ACTIONS TO TAKE »
A: Decide whether each statement agrees with the article on Case Stated appeals: (i) an application to state a case must be made within 21 days from the date of the decision; (ii) a Case Stated appeal re-hears evidence and examines factual guilt; (iii) more than half of Case Stated applications succeed. Answer yes or no for each, quoting the words of the article that settle it.
B: Name each type of court that the article on Case Stated appeals mentions, leaving out the "ghost court".
C: Write the next part of the article on Case Stated appeals, picking up after its final sentence.

SOURCE EXCERPT »
"Case Stated": the hidden legal crowbar
An rarely used tool in the legal toolkit could force unconstitutional acts into the open
One of the most enjoyable recent uses of AI has been exploring obscure legal instruments applicable to my case against a corrupt prosecution in Carlisle. AI surfaced between 75 and 120 legal options, with dozens potentially relevant. Among them, one stands out as both underused and powerful: Section 111 of the Magistrates' Court Act 1980, which enables a "Case Stated" appeal to the High Court. This article explains why it matters.
The Statutory Power
Parliament foresaw that magistrates’ courts might exceed their authority, so it embedded a legal safety valve:
(1) Where a party to any proceedings before a magistrates' court is dissatisfied in point of law with a decision of the court, he may, within 21 days from the date of the decision, apply to the court to state a case for the opinion of the High Court on the ground that the decision is wrong in law or is in excess of jurisdiction.
(2) It shall be the duty of the magistrates’ court, subject to subsections (4) and (5), to state the case accordingly and to sign and send it to the High Court.
This is distinct from a Crown Court appeal, which re-hears evidence and examines factual guilt (“I didn’t do it”). In my case, I never conceded jurisdiction: the summons was issued by a “ghost court” with no statutory existence — potentially a criminal fraud. My defence is that no lawful court exists under that name. A Crown Court appeal remains available, but the Case Stated is the correct path to challenge a constitutional abuse of jurisdiction.
Rare, but Impactful
Of approximately 7,000 Crown Court appeals annually, only around 100 Case Stated applications are filed — fewer than half succeed. Why? Because most defendants focus on evidential or procedural appeals, not systemic illegality. But with the law now increasingly simulated — using “colour of law” without lawful authority — the constitutional path is unavoidable. Case Stated enables civil rights violations to be exposed. The High Court is forced to either rectify them or endorse the abuse — either outcome clarifies the legitimacy (or lack thereof) of the system.

A block of data:
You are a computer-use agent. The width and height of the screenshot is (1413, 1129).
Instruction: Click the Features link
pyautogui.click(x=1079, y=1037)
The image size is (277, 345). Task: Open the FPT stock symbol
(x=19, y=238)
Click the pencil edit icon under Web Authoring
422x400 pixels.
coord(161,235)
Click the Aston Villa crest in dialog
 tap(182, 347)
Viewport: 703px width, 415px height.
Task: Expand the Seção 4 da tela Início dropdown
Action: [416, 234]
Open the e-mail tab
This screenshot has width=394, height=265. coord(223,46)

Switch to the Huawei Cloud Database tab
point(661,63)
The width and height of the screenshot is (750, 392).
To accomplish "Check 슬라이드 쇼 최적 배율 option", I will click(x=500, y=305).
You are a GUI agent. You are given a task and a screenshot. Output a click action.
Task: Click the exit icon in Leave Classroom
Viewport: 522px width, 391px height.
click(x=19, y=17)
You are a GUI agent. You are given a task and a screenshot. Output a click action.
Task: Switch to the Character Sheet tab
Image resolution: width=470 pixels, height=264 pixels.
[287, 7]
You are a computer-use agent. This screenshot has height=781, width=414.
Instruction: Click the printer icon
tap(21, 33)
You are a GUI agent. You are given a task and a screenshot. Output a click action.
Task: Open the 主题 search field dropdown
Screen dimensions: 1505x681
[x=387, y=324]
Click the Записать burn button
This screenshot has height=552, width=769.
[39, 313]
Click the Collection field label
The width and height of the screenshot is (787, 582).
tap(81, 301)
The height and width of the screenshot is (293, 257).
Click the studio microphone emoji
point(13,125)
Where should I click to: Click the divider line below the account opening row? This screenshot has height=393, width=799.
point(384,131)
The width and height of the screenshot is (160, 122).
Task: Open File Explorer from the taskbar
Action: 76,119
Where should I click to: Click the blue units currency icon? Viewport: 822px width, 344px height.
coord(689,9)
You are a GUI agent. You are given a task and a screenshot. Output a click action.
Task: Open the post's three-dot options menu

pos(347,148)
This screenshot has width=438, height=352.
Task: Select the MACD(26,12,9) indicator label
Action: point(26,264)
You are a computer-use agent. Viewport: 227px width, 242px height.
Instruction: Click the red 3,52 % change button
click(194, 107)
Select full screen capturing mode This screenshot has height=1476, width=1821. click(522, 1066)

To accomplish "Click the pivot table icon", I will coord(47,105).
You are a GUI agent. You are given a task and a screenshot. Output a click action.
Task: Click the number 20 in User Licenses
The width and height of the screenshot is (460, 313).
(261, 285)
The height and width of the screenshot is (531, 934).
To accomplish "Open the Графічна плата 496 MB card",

PER-TASK ANSWERS »
A:
(i) Yes: "he may, within 21 days from the date of the decision, apply to the court to state a case for the opinion of the High Court"
(ii) No: "This is distinct from a Crown Court appeal, which re-hears evidence and examines factual guilt"
(iii) No: "only around 100 Case Stated applications are filed — fewer than half succeed"

B:
Magistrates' court
High Court
Crown Court

C:
How It Works
The process involves submitting legal questions to the magistrates’ court, which must draft a formal “case stated” for the High Court to answer. These questions must concern points of law, not disputed facts. This is ideal in a situation like mine: can a court issue a conviction under a fictitious title that does not legally exist? The magistrates must state their legal reasoning — or refuse on grounds of frivolity:
(5) If it appears to the magistrates’ court that the application is frivolous, it may refuse to state a case, and shall give its reasons for doing so.
If they do refuse, an application can be made to the High Court for an order compelling them to comply. Section 111(6) makes clear that the High Court holds costs discretion:
(6) If the High Court gives its opinion on a case stated by a magistrates’ court, it may make such order as to costs:
including the costs of the case stated, and
of the hearing before the magistrates’ court,
as it thinks just.
Unlike Judicial Review, there is no permission stage: this is a direct right of appeal. JR addresses systemic issues; Case Stated targets a specific judicial failure. I intend to use both. Once convicted for a paperwork offence, I have standing to use every lawful tool to expose unlawful state automation.
Call to Arms
Below is a training version of a real Case Stated, AI-processed for clarity. It is not a complete submission, but a template for others. It would be a shame — ahem — if people began to challenge unlawful summonses, liability orders, and administrative convictions using this route. Even a rejection as “frivolous” becomes evidence of stonewalling, and proof of public good faith.
CASE STATED – ABBREVIATED TRAINING VERSION
Title: Geddes v Justices at Carlisle Magistrates’ Court
Court Ref: [CASE NUMBER]
Offence: Failure to provide driver information (s.172(3) Road Traffic Act 1988)
Conviction Date: 11 June 2025
Applicant: Martin Geddes
Sentence: £1,574 and 6 penalty points
1. INTRODUCTION
The Applicant, Martin Geddes, was convicted under the Single Justice Procedure (SJP) for allegedly failing to provide driver information under s.172(3) of the Road Traffic Act 1988. He now challenges the lawfulness of the entire process. The issues raised go to the heart of judicial constitution, proper issuance of summonses, procedural fairness, and jurisdictional integrity under English law.
2. GROUNDS OF APPEAL
(i) No Lawfully Constituted Court
The Single Justice Procedure Notice (SJPN) named “North Cumbria Magistrates’ Court” while the subsequent summons named “North and West Cumbria Magistrates’ Court (1752).” Neither of these entities appears in the HMCTS venue register or is designated as a criminal court under s.1 of the Courts Act 2003.
A Freedom of Information (FOI) response from the Ministry of Justice confirms that “North and West Cumbria” is merely a local justice area. No statutory instrument designates it as a criminal venue. The “(1752)” suffix is an administrative code, not a lawful court name. This invalidates any exercise of jurisdiction under that title.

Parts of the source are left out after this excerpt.